§ WORK TO COMPLETE: Copy the listing below, switching "button" to "control" and keeping everything else unchanged. Leave the pictures out of your answer.

>> START SOURCE RECORDS

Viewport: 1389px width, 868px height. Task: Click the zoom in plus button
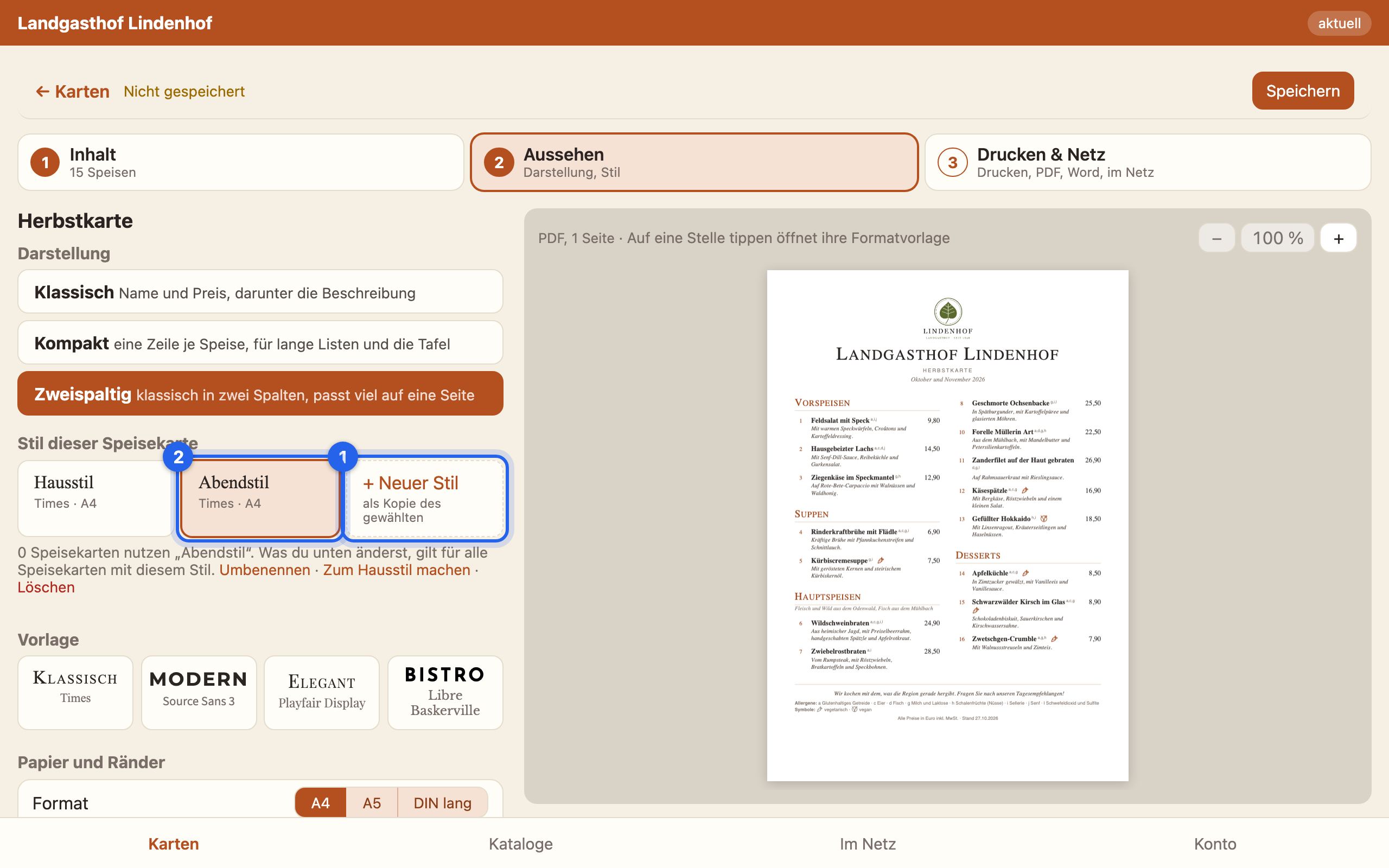[1338, 238]
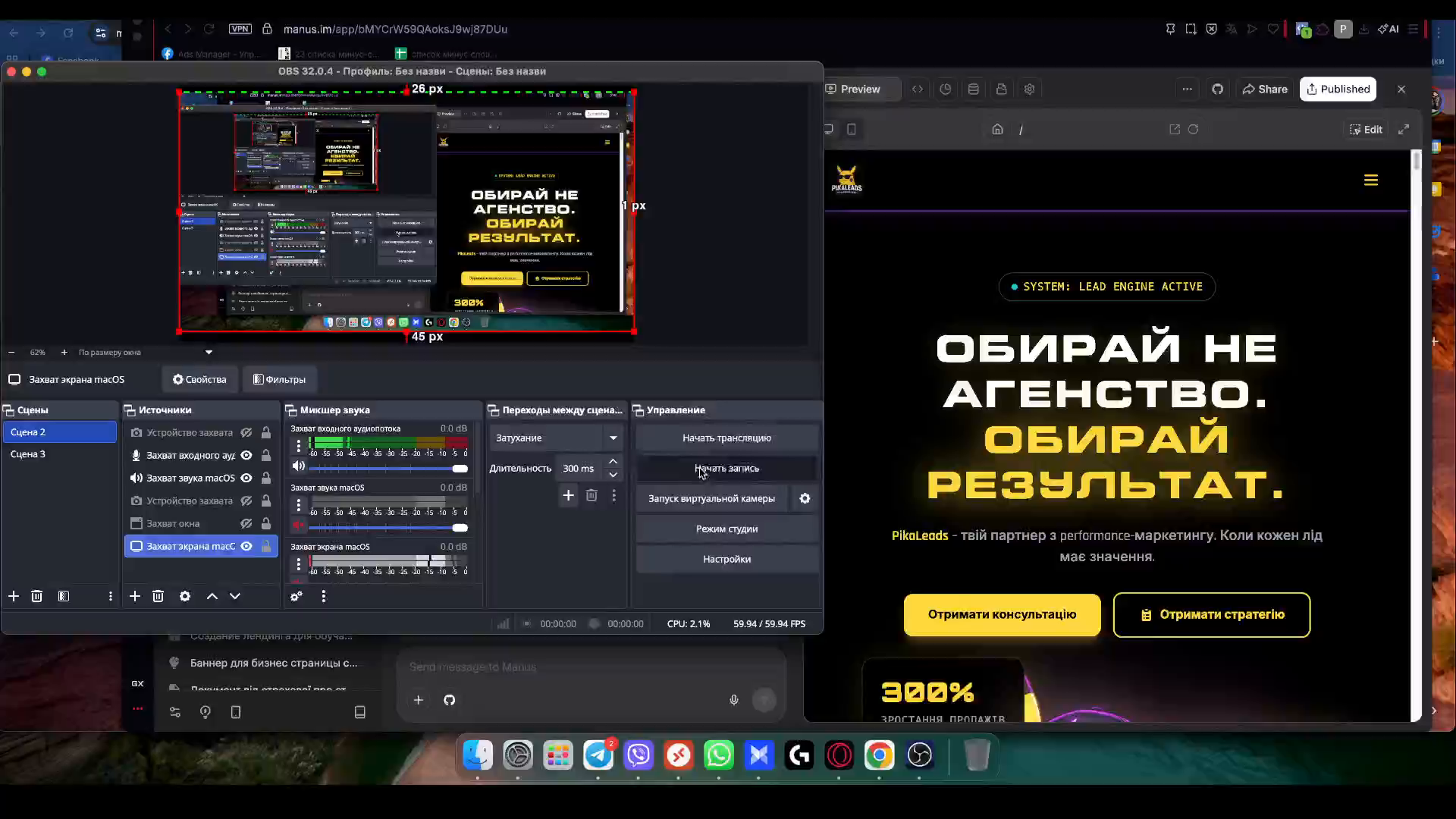Click the GitHub icon in the Manus message box
This screenshot has width=1456, height=819.
pos(450,700)
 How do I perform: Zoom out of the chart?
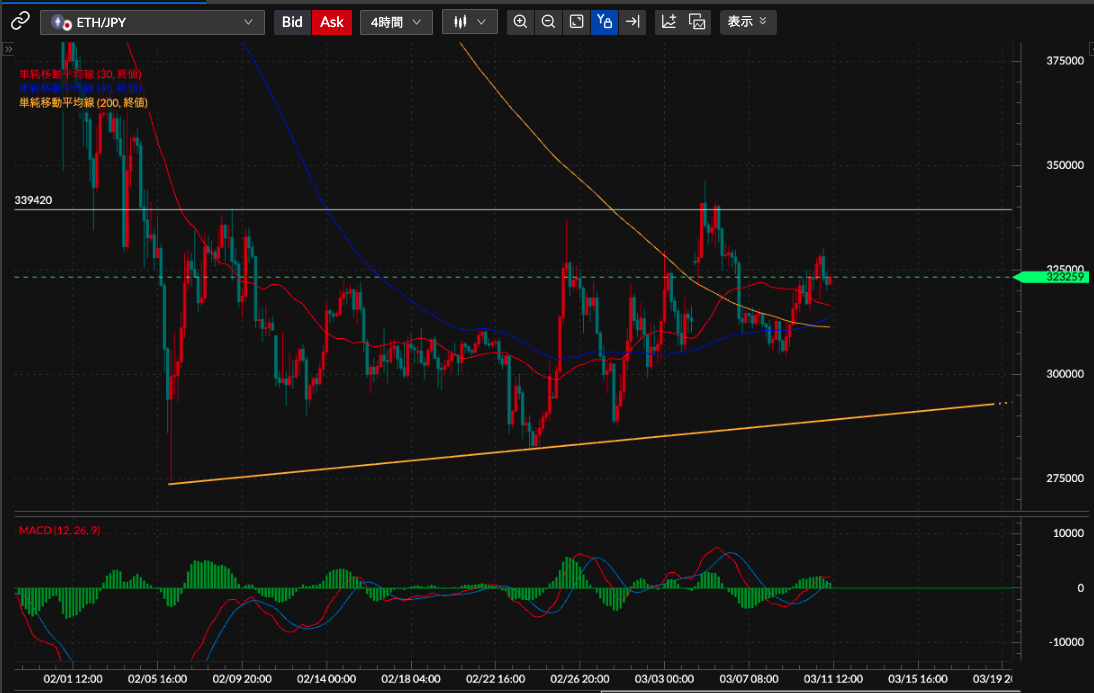548,22
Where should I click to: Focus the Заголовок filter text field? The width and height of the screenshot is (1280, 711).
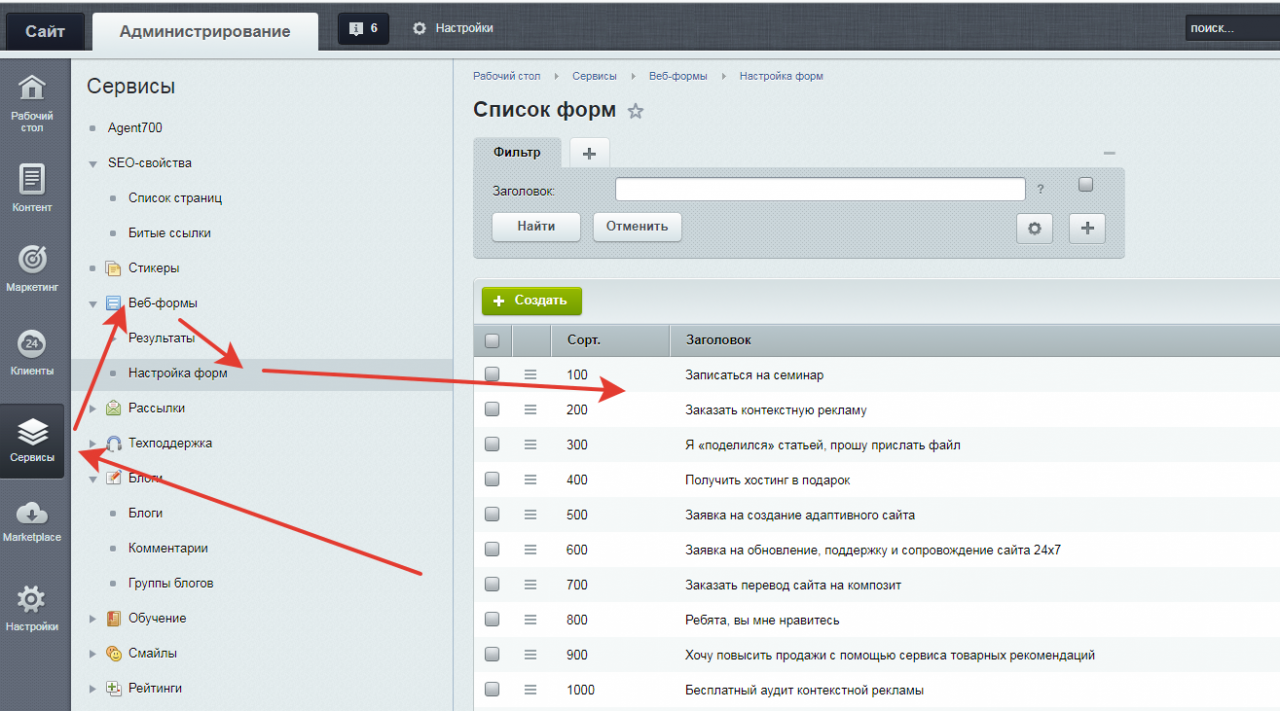click(819, 189)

>> END SOURCE RECORDS

§ EXERCISE RESPONSE:
Viewport: 1389px width, 868px height. Task: Click the zoom in plus control
[1338, 238]
Click the GitHub icon in the Manus message box
This screenshot has width=1456, height=819.
pos(450,700)
 How do I perform: Zoom out of the chart?
548,22
Where should I click to: Focus the Заголовок filter text field? The width and height of the screenshot is (1280, 711).
click(819, 189)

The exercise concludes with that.